ROMA – Salvare l’olio di oliva made in Italy dalla norma dell’Unione europea sul suo invecchiamento che non ne altererebbe le qualità. Per questo motivo una consumatrice ha lanciato un appello sul sito Change.org per chiedere che l’Unione europea riveda la norma, che cancella la data di scadenza dalle confezioni di olio di oliva, autorizzando così il commercio di quello vecchio. Solo l’ultima di una serie di disposizioni dell’Unione europea che fanno inorridire gli italiani, sia produttori che consumatori: dal pane cotto a legna al formaggio senza latte.
Paola Iacino sul sito dell’Huffington Post riporta l’appello che ha pubblicato su Change.org, in cui viene spiegato come l’eliminazione della data di scadenza, che secondo la norma Ue non implica un decadimento delle proprietà dell’olio, sia in realtà un problema e ne chiede l’abolizione:
“Mi chiamo Paola e sono una consumatrice. Ho lanciato un appello su Change.org per attirare l’attenzione sull’ennesima vicenda di mancata tutela del Made in Italy in Europa. Lo scorso giugno è stata approvata senza modifiche la normativa europea sull’etichettatura dell’olio di oliva, in seguito a una procedura di pre-contenzioso aperta dall’Europa nei confronti dell’Italia. Con l’approvazione della normativa europea il Parlamento italiano di fatto approva il commercio di olio vecchio.

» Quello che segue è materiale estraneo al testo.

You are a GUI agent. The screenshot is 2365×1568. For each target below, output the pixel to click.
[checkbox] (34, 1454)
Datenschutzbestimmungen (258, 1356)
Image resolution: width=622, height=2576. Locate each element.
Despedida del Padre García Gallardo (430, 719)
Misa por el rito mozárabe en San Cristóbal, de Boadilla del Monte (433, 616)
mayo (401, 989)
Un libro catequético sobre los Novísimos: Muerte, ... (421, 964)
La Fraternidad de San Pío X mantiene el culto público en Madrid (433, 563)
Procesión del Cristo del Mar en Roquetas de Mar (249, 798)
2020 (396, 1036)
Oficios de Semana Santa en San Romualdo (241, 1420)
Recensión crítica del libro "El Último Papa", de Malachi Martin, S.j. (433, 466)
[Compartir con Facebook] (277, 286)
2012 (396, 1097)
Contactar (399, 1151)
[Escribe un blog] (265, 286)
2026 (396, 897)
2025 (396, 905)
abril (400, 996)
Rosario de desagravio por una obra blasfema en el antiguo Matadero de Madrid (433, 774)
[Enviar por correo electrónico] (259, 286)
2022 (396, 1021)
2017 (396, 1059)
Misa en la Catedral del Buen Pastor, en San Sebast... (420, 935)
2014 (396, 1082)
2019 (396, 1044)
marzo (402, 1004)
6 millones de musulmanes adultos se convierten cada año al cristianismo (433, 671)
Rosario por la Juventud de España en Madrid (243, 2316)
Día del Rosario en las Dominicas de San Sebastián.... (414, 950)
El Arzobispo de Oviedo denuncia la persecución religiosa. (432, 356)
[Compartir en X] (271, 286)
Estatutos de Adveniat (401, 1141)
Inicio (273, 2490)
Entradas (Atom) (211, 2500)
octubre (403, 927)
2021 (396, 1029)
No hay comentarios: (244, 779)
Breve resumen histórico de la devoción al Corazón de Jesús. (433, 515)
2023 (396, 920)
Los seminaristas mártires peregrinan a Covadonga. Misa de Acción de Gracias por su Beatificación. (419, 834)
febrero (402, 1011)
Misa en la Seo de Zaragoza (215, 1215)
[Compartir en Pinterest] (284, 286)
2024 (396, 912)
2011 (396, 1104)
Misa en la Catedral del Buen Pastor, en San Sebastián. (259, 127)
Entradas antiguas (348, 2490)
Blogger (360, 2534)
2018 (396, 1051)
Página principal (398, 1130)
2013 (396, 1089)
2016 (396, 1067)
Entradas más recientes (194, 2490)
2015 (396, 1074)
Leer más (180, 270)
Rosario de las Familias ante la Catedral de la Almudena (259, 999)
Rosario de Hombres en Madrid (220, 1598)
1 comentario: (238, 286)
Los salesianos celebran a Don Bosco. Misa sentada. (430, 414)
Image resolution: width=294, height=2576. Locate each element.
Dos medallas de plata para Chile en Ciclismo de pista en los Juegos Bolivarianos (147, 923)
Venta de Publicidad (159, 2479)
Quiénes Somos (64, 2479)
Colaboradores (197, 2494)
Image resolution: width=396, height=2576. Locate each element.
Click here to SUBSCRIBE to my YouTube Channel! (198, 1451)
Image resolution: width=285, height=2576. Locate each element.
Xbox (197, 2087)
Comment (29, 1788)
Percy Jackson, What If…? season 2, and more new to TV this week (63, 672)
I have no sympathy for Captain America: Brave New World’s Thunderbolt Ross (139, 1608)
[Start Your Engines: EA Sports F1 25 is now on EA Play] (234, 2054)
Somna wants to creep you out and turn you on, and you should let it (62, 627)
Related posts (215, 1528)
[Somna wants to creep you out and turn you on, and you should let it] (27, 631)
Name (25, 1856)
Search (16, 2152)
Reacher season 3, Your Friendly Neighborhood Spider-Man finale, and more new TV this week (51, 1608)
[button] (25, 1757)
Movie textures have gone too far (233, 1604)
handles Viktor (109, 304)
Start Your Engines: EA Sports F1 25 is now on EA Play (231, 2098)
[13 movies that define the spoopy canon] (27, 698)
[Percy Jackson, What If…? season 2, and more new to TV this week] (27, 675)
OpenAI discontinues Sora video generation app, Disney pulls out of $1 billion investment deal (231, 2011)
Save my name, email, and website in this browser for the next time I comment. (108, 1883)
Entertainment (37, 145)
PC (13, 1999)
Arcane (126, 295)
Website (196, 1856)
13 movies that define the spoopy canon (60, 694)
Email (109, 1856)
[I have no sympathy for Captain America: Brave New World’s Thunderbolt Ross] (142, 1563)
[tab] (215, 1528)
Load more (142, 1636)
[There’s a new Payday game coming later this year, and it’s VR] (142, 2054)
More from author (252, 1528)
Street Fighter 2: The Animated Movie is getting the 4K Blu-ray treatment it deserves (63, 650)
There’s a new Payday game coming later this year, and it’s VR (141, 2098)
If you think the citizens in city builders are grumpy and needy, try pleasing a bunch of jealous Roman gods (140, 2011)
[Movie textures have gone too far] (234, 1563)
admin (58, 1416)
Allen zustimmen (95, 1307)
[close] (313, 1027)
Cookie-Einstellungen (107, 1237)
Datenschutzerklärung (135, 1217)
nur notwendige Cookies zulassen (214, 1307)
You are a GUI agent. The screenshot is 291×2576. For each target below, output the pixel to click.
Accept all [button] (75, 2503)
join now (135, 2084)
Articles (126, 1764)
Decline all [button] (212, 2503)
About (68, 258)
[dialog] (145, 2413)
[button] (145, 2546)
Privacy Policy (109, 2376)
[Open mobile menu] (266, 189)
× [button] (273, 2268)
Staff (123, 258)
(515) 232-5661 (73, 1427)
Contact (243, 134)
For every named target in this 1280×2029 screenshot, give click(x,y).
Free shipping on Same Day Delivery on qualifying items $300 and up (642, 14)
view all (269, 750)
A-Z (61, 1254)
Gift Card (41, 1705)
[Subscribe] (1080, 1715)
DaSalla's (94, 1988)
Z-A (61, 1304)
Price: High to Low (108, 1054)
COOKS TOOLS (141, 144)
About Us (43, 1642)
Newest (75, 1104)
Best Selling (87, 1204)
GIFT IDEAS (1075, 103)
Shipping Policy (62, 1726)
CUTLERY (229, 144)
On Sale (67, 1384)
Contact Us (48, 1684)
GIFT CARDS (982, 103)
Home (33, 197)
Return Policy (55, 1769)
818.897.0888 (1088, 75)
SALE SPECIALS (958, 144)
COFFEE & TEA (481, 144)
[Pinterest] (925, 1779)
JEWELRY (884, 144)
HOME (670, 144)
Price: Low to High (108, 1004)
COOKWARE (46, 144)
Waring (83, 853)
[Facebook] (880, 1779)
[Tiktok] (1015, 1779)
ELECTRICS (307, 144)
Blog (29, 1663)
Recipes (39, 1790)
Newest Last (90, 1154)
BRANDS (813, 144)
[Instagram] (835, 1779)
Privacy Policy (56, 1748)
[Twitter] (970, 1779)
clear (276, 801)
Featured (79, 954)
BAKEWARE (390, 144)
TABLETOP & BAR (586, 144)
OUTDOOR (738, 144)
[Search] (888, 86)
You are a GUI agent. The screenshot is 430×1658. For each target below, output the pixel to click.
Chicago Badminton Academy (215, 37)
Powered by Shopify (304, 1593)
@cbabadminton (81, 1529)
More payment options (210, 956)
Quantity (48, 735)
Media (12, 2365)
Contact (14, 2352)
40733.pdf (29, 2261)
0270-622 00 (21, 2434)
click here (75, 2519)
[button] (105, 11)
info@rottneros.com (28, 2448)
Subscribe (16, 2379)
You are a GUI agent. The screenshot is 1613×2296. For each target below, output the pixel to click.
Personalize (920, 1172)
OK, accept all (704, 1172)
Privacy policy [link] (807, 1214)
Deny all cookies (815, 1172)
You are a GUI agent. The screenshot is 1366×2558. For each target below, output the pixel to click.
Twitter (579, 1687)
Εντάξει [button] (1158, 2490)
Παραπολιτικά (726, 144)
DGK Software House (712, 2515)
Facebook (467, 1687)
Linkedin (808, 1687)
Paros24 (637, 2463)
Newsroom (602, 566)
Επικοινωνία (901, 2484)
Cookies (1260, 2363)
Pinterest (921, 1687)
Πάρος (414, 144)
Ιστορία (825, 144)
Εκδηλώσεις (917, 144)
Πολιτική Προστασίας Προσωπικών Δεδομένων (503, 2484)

Come dimostra la stessa motivazione del pre-contenzioso, all’UE non interessa tutelare né il consumatore né la qualità del prodotto; infatti “La Commissione Europea ritiene indimostrata una correlazione diretta tra la qualità dell’olio e la durata di conservazione” e “non prevede disposizioni in merito al periodo entro il quale l’olio di oliva conserva le sue proprietà”. Affermazioni blasfeme per chiunque conosca l’olio di oliva. Questa posizione può giungere solo da chi l’olio di oliva non lo produce.
L’Italia, però, è non solo il secondo produttore mondiale di olio di oliva ma anche il primo consumatore. La materia, dunque, dovrebbe essere di interesse principalmente del nostro Paese, eppure sembra che l’Italia non abbia neanche cercato di avere voce in capitolo. Il punto – totalmente illogico – della questione è che le regole sulla commercializzazione dell’olio siano dettate da chi, evidentemente, con l’olio non ci ha mai avuto a che fare… La mia domanda è semplice: perchè su alcuni prodotti l’Italia non guida l’Europa con le sue direttive?
Eclatante il caso dell’olio, ma ce ne sono stati altri: dal pane cotto a legna al formaggio senza latte. È certo che anche la legge salva olio si potrebbe migliorare, ad esempio facendo decorrere il TMC dalla data di produzione dell’olio invece che da quella di imbottigliamento. Qualcuno sostiene che la normativa europea sia in questo senso migliorativa in quanto prevede l’obbligo di indicare la data di raccolta, ma solo per l’olio italiano e solo se il 100 per cento degli oli proviene da tale raccolta. Esenti tutti gli altri.
In più scompare l’indicazione cromatica in evidenza che finora distingueva le miscele di oli comunitarie ed extra comunitarie. A fronte di una indicazione in più, dunque, si lascia al consumatore tutta la responsabilità di decifrare l’etichetta, cosa che non sembra facilitata e che in ogni caso non compensa, a mio parere, la possibilità di ritrovare sugli scaffali oli senza indicazione di raccolta e con un TMC anche a 24 o 36 mesi. Domandiamoci a chi giova questa normativa; forse a chi conta sulla disattenzione del consumatore per introdurre legalmente sul mercato olio vecchio e/o miscelato con oli non italiani?
Mi piacerebbe sapere allora in cosa consiste, concretamente e non solo a parole, la tutela del Made in Italy da parte dei politici italiani in Commissione Europea. Se la petizione continuerà ad avere il successo riscontrato finora, forse qualcuno darà una risposta a queste domande…”.